The best of Orwell's journalism and letters coming out in the paperback edition of the Collected Works has not been the only good Orwell publishing news of this summer. Penguin has now completed the paperbacking of all the fiction from the Davison edition. And for those who baulk at paying even £20 for each volume of the journalism and letters or don't want to go the whole hog on ephemera, Penguin has issued four themed volumes edited by Davison at £7.99 apiece, each one including one of Orwell's full-length books and a selection of his other writings on its topic as well as an introduction by a well-known current author.

Of the four, the best is Orwell and Spain, which combines Homage to Catalonia with an acerbic introduction by Christopher Hitchens and a well chosen mix of letters, documents and articles on the Spanish civil war, the effect of which is to reinforce Orwell's indictment of the Soviet betrayal of the revolution and sabotage of the Republican cause.

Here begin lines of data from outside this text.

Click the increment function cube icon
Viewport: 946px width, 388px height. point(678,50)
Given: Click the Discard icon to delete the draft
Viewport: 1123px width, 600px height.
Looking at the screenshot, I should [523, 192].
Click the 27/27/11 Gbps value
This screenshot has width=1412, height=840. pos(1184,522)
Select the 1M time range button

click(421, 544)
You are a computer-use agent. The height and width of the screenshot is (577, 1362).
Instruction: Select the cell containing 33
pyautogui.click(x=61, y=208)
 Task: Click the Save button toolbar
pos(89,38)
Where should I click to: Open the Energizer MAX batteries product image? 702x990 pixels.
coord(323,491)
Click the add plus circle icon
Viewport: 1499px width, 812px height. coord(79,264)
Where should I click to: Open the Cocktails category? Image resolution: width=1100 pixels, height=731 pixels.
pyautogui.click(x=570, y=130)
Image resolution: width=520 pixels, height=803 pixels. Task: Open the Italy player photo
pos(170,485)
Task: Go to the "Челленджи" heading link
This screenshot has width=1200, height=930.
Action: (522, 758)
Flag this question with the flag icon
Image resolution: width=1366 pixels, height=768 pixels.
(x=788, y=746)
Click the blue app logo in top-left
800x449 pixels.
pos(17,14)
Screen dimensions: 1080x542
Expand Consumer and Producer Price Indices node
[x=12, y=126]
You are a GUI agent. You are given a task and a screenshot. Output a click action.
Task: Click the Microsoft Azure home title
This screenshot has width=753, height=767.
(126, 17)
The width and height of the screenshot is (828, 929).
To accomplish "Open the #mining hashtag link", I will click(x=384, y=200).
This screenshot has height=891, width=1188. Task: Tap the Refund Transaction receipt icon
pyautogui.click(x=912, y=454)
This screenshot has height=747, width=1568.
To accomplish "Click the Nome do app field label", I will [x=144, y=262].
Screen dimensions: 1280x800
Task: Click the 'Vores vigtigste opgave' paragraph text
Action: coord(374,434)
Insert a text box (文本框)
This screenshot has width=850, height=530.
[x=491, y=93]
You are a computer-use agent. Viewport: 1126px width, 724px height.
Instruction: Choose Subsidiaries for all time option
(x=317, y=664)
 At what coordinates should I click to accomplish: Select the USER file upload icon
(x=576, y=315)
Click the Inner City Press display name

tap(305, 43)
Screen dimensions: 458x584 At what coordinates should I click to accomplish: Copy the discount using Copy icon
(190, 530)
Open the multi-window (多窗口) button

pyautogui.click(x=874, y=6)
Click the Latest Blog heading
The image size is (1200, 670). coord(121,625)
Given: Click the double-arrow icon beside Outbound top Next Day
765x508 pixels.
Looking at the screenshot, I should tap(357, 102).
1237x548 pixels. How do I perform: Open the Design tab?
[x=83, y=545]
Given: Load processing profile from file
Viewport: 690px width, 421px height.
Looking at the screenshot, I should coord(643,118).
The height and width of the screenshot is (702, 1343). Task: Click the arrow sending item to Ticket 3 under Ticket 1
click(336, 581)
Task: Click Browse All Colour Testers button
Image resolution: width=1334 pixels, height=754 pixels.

Almost as good is Orwell and Politics, which contains Animal Farm, many of Orwell's key political essays and an introduction by Timothy Garton Ash, though as a whole it is less focused – hardly surprising considering that Orwell wrote about every imaginable aspect of politics. (The book also includes an incomplete version of Orwell's infamous list of communist sympathisers in Britain, which various people have suggested shows him to be the worst kind of political grass. In fact, as Davison makes clear, Orwell kept the list for his own journalistic purposes and used it as the basis for another list, much shorter and yet to be released by the Public Records Office, advising a Foreign Office propaganda unit of whom it should not employ as propagandists. That hardly counts as a major misdemeanour. Indeed, in the circumstances of the time – the Soviet Union was blockading Berlin and seemed set on war with the west – it was a wholly honourable thing to do.)

The problem of focus is even more noticable in Orwell's England (centred on The Road to Wigan Pier, with an introduction by Ben Pimlott) and Orwell and the Dispossesed (with Down and Out in Paris and London at its core and an introduction by Peter Clarke), not least because it is just about impossible to separate Orwell's thoughts about nation from those about class. But this really is a small criticism: there are extraordinary riches here, with welcome surprises even for readers well versed in Orwell.

Orwell was posthumously traduced as a right-wing cold warrior both by the pro-communist left and by the anti-communist right. With all that is now in paperback, no one now has the excuse not to recognise him for what he was: the greatest and most continuingly relevant British Left writer and thinker of the 20th century.
  • The paperback volumes of George Orwell's Collected Works published this week by Secker and Warburg at £20 each are I Have Tried to Tell the Truth 1943-44, I Belong to the Left 1945 and Smothered Under Journalism 1946. Orwell and Spain, Orwell and Politics, Orwell's England and Orwell and the Dispossesed are published by Penguin at £7.99 each. All these books are edited by Peter Davison.